- EXTRACTED ENTRIES -

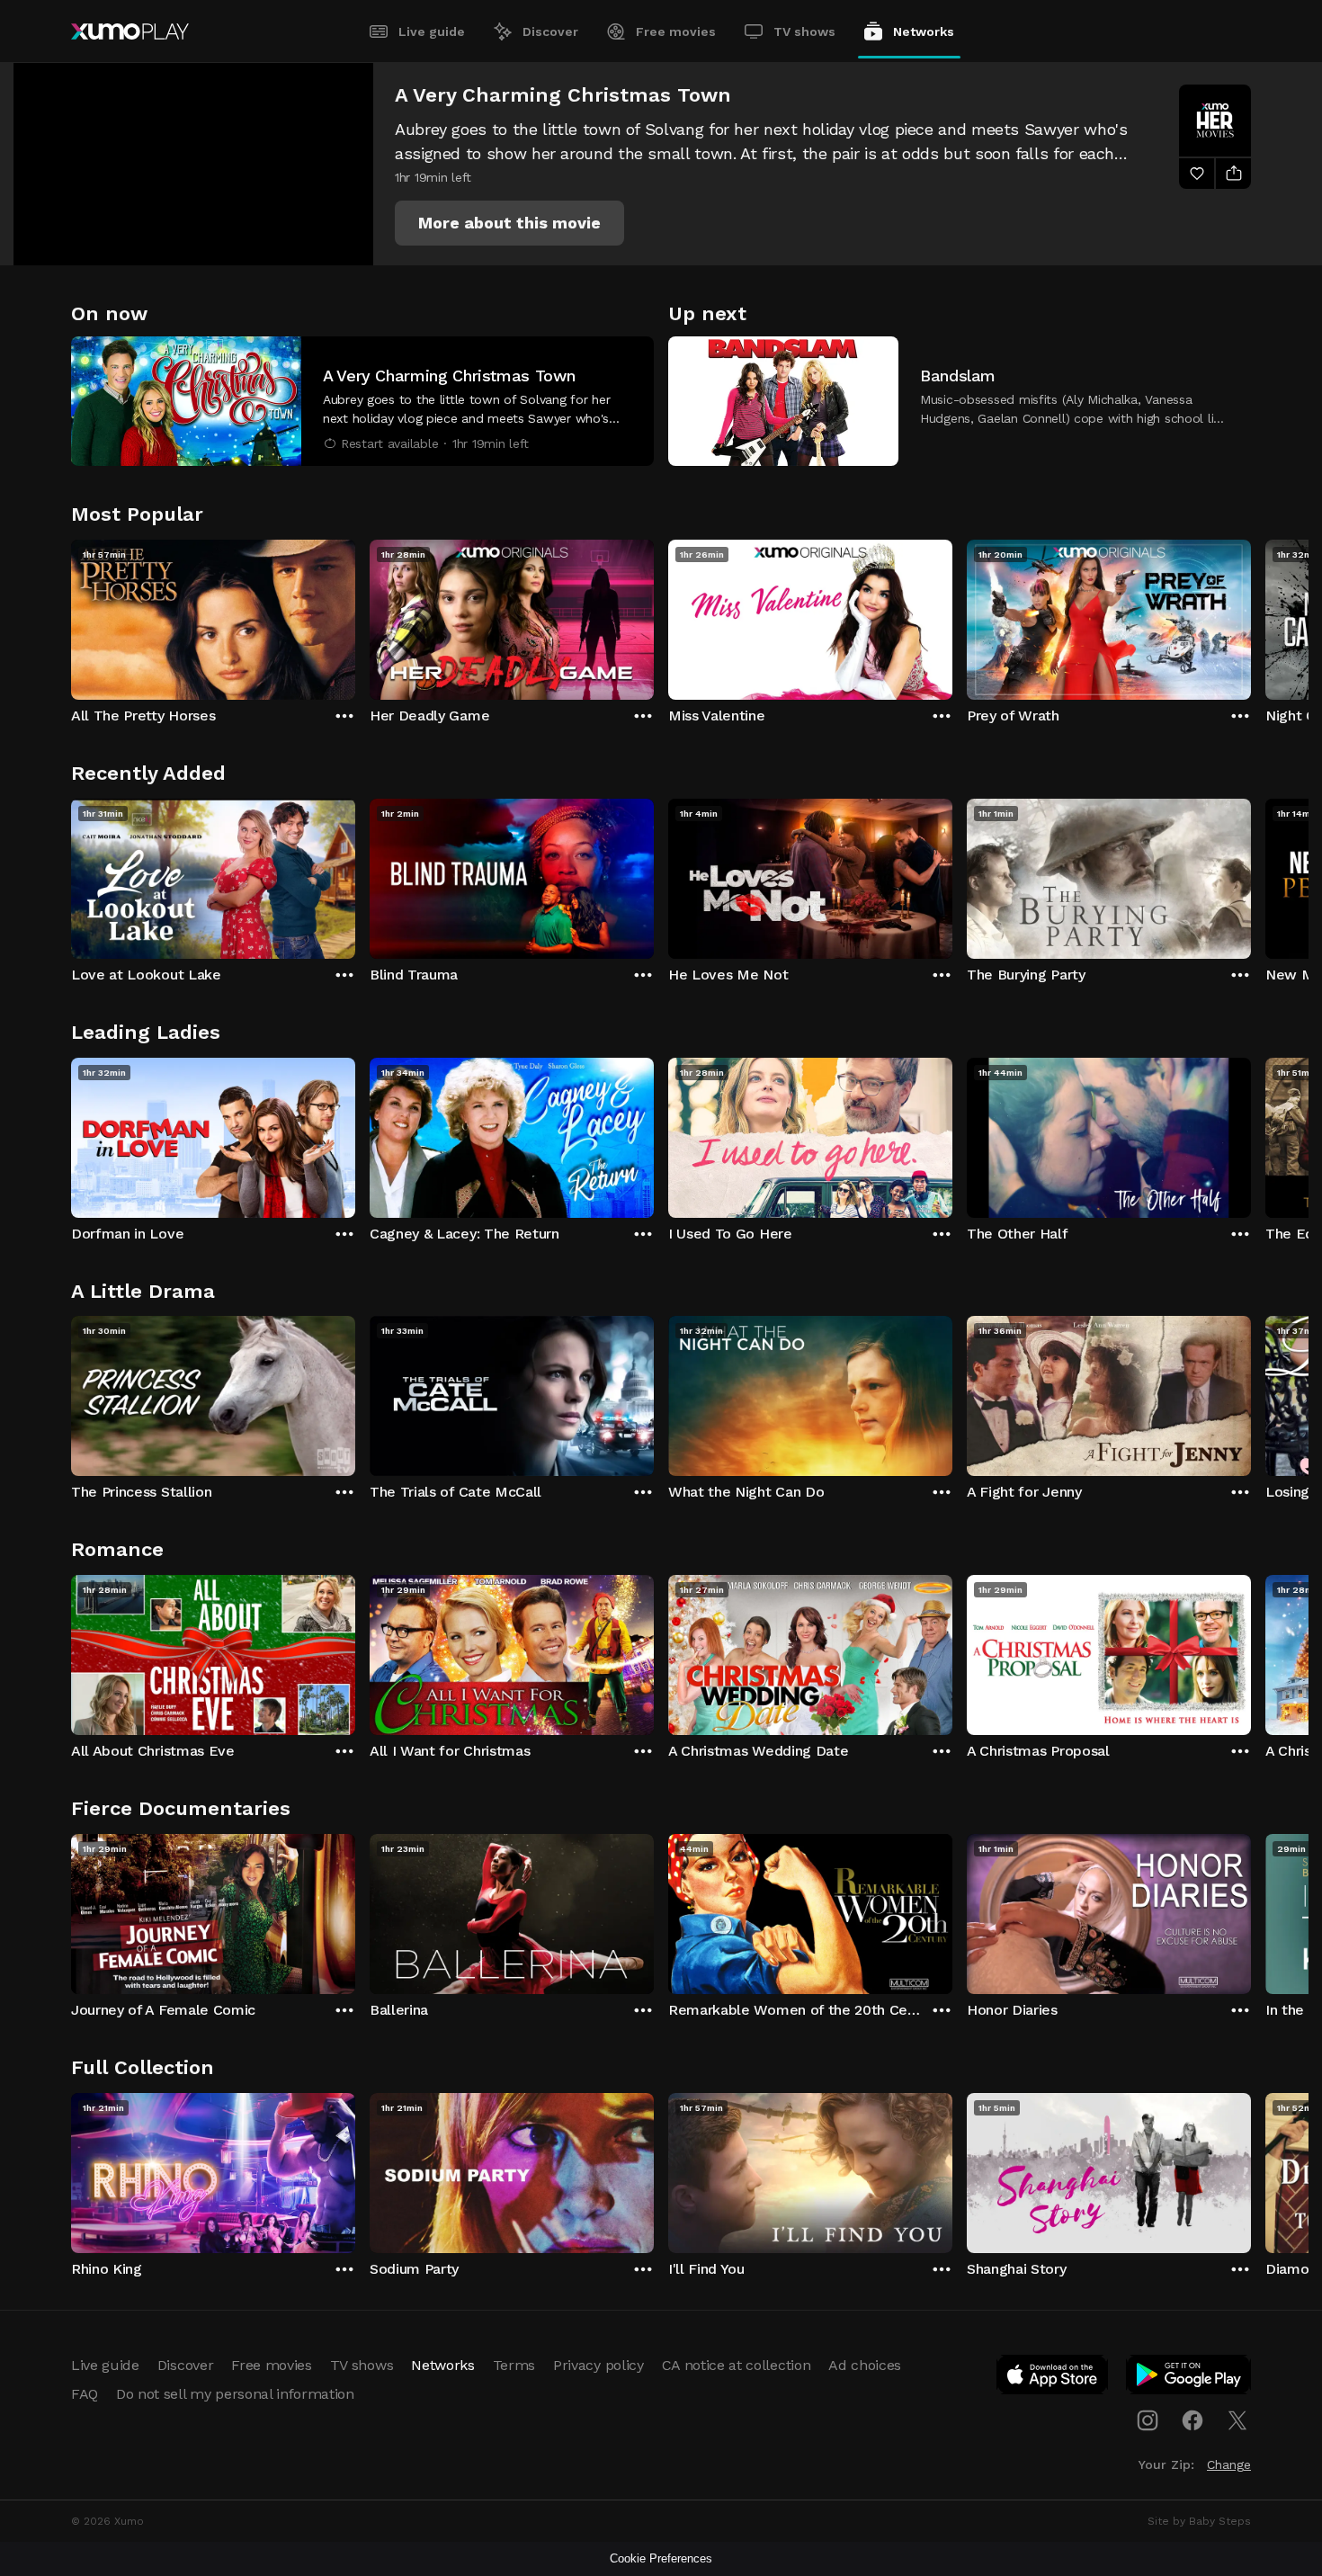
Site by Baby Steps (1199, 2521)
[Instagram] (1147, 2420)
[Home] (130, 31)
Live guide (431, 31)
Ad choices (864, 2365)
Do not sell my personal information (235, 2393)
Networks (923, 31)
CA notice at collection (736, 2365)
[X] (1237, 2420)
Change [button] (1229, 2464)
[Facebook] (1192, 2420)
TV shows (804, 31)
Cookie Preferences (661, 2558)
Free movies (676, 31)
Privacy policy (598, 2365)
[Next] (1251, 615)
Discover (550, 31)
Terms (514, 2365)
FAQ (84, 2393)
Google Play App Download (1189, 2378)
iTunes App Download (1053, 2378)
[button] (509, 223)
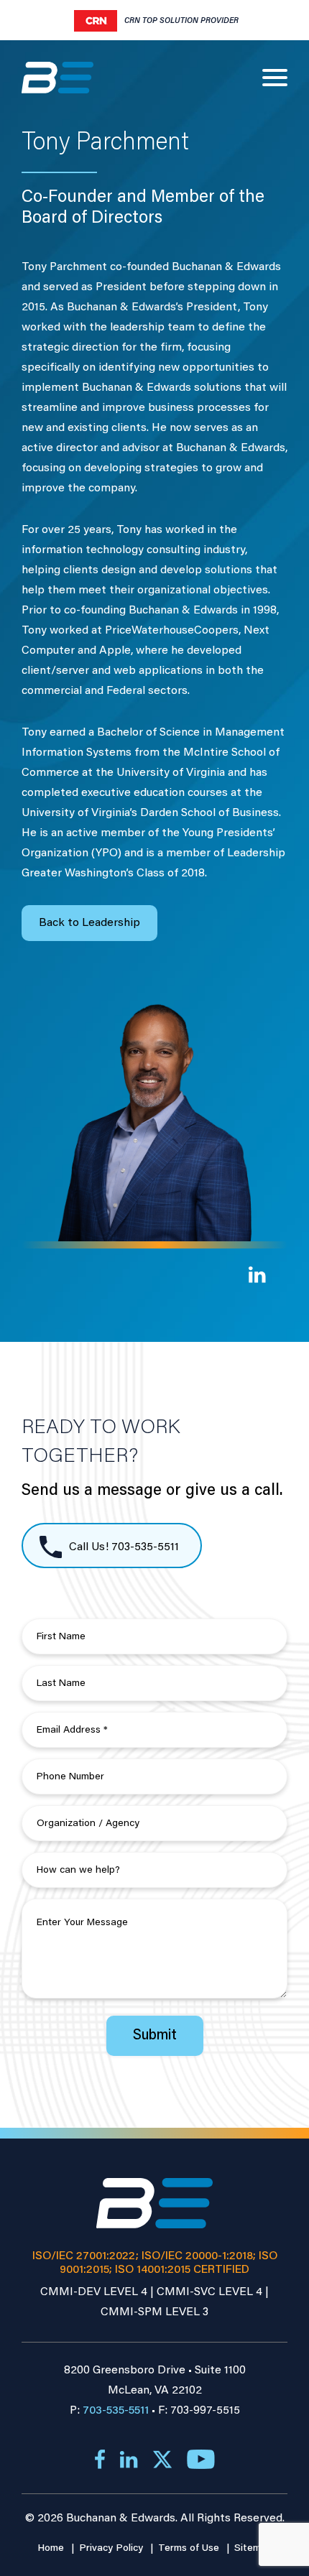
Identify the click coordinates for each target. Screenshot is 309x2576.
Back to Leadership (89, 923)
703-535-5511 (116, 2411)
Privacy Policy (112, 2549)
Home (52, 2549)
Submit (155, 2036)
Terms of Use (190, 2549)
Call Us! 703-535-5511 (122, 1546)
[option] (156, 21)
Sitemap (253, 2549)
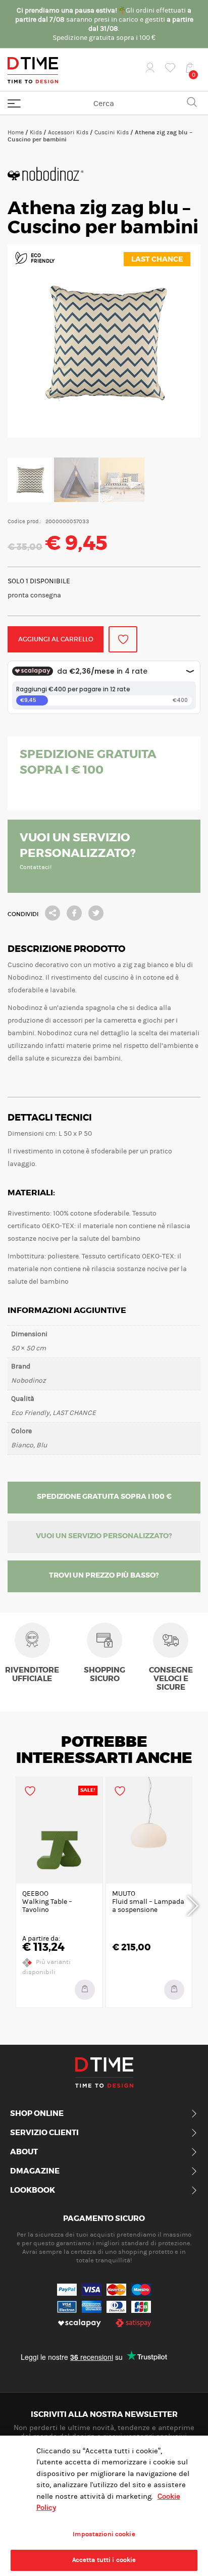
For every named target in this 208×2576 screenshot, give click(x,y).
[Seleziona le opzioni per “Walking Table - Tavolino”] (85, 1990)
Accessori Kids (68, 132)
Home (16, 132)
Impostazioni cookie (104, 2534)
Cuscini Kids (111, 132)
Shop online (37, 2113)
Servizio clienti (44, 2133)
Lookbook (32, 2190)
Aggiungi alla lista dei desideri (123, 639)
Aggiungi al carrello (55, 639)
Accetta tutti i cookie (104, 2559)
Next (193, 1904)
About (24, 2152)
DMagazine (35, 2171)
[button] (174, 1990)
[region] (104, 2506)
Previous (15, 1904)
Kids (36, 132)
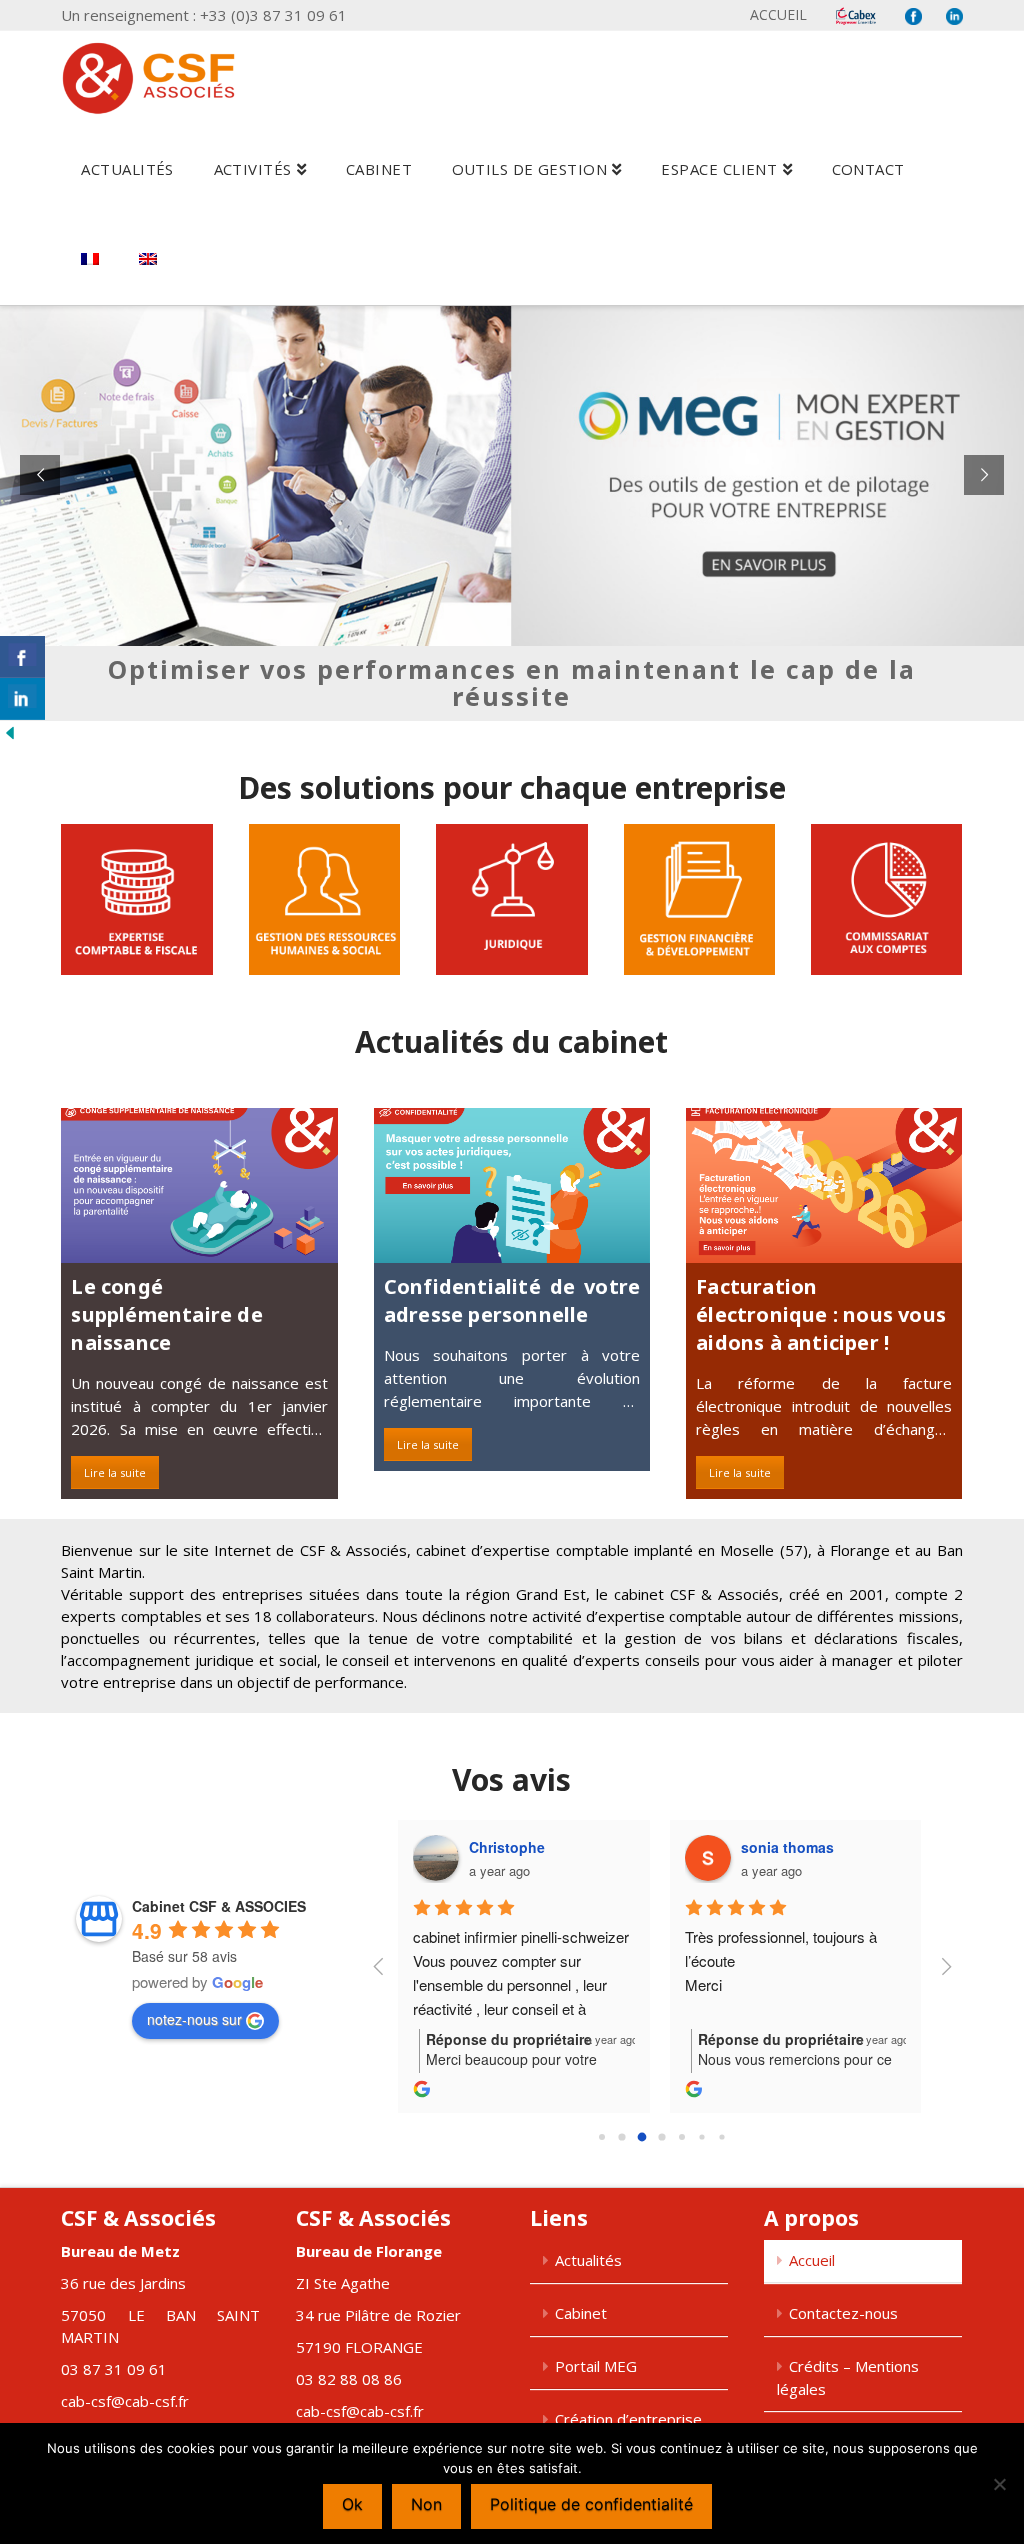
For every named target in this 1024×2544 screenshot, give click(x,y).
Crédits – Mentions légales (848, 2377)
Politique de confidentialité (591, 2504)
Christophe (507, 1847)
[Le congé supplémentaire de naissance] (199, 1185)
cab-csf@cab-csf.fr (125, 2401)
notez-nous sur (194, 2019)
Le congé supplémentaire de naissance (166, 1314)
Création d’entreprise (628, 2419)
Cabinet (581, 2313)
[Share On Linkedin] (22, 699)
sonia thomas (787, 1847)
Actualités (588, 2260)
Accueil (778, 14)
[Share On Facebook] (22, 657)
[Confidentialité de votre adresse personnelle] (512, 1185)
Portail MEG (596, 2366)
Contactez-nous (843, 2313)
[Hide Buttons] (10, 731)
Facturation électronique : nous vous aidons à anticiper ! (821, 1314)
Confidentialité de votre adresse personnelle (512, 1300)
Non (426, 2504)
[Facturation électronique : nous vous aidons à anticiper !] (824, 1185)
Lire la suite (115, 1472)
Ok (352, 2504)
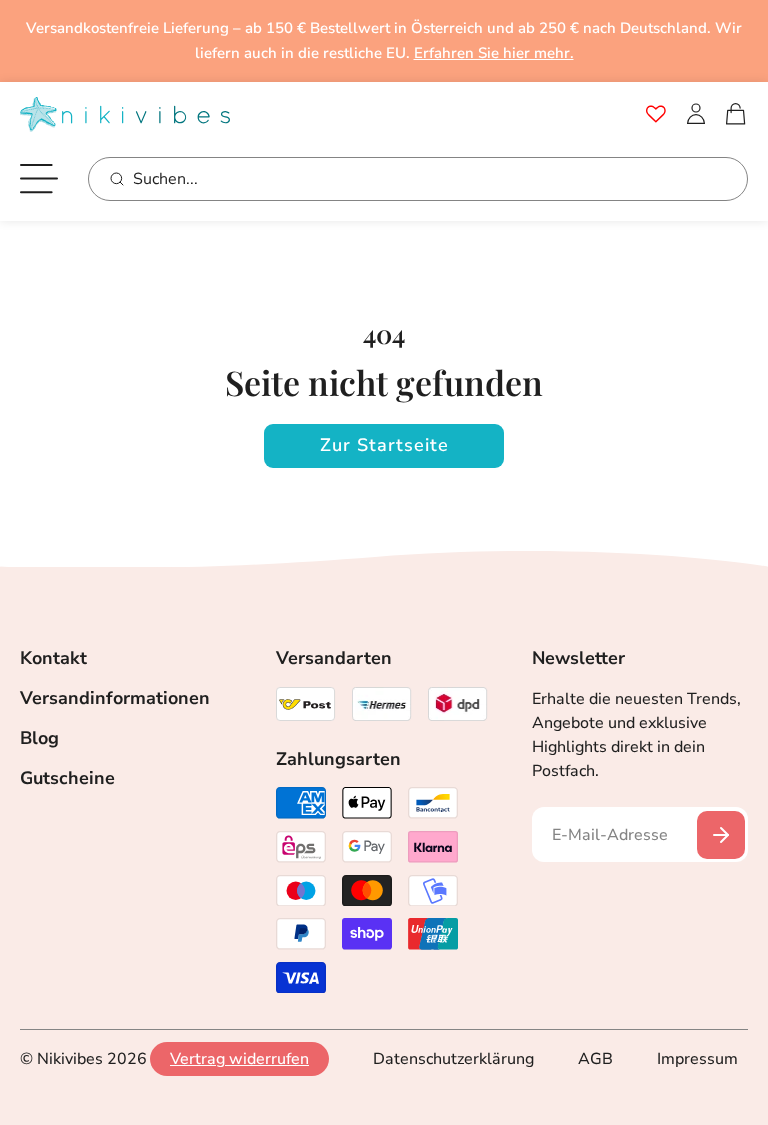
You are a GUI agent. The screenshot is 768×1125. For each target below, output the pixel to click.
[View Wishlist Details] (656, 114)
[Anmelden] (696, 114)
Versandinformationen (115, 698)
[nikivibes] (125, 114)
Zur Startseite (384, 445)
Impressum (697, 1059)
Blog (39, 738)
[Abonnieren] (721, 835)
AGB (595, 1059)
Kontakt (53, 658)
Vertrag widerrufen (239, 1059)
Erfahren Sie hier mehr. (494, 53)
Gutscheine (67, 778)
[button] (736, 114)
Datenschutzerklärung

- ABOUT THIS EXERCISE -
Keep the pictures out, and write out the rest of the data above word for word.

- REPLY -
Site by Baby Steps (1199, 2521)
[Instagram] (1147, 2420)
[Home] (130, 31)
Live guide (431, 31)
Ad choices (864, 2365)
Do not sell my personal information (235, 2393)
Networks (923, 31)
CA notice at collection (736, 2365)
[X] (1237, 2420)
Change [button] (1229, 2464)
[Facebook] (1192, 2420)
TV shows (804, 31)
Cookie Preferences (661, 2558)
Free movies (676, 31)
Privacy policy (598, 2365)
[Next] (1251, 615)
Discover (550, 31)
Terms (514, 2365)
FAQ (84, 2393)
Google Play App Download (1189, 2378)
iTunes App Download (1053, 2378)
[button] (509, 223)
Identify the click coordinates for each target. Screenshot is 309x2576.
Back to Leadership (89, 923)
703-535-5511 (116, 2411)
Privacy Policy (112, 2549)
Home (52, 2549)
Submit (155, 2036)
Terms of Use (190, 2549)
Call Us! 703-535-5511 (122, 1546)
[option] (156, 21)
Sitemap (253, 2549)
For every named target in this 208×2576 screenshot, give click(x,y).
[Seleziona le opzioni per “Walking Table - Tavolino”] (85, 1990)
Accessori Kids (68, 132)
Home (16, 132)
Impostazioni cookie (104, 2534)
Cuscini Kids (111, 132)
Shop online (37, 2113)
Servizio clienti (44, 2133)
Lookbook (32, 2190)
Aggiungi alla lista dei desideri (123, 639)
Aggiungi al carrello (55, 639)
Accetta tutti i cookie (104, 2559)
Next (193, 1904)
About (24, 2152)
DMagazine (35, 2171)
[button] (174, 1990)
[region] (104, 2506)
Previous (15, 1904)
Kids (36, 132)
For every named target in this 1024×2544 screenshot, give click(x,y).
Crédits – Mentions légales (848, 2377)
Politique de confidentialité (591, 2504)
Christophe (507, 1847)
[Le congé supplémentaire de naissance] (199, 1185)
cab-csf@cab-csf.fr (125, 2401)
notez-nous sur (194, 2019)
Le congé supplémentaire de naissance (166, 1314)
Création d’entreprise (628, 2419)
Cabinet (581, 2313)
[Share On Linkedin] (22, 699)
sonia thomas (787, 1847)
Actualités (588, 2260)
Accueil (778, 14)
[Share On Facebook] (22, 657)
[Confidentialité de votre adresse personnelle] (512, 1185)
Portail MEG (596, 2366)
Contactez-nous (843, 2313)
[Hide Buttons] (10, 731)
Facturation électronique : nous vous aidons à anticiper ! (821, 1314)
Confidentialité de votre adresse personnelle (512, 1300)
Non (426, 2504)
[Facturation électronique : nous vous aidons à anticiper !] (824, 1185)
Lire la suite (115, 1472)
Ok (352, 2504)
You are a GUI agent. The screenshot is 768×1125. For each target below, output the pixel to click.
[View Wishlist Details] (656, 114)
[Anmelden] (696, 114)
Versandinformationen (115, 698)
[nikivibes] (125, 114)
Zur Startseite (384, 445)
Impressum (697, 1059)
Blog (39, 738)
[Abonnieren] (721, 835)
AGB (595, 1059)
Kontakt (53, 658)
Vertrag widerrufen (239, 1059)
Erfahren Sie hier mehr. (494, 53)
Gutscheine (67, 778)
[button] (736, 114)
Datenschutzerklärung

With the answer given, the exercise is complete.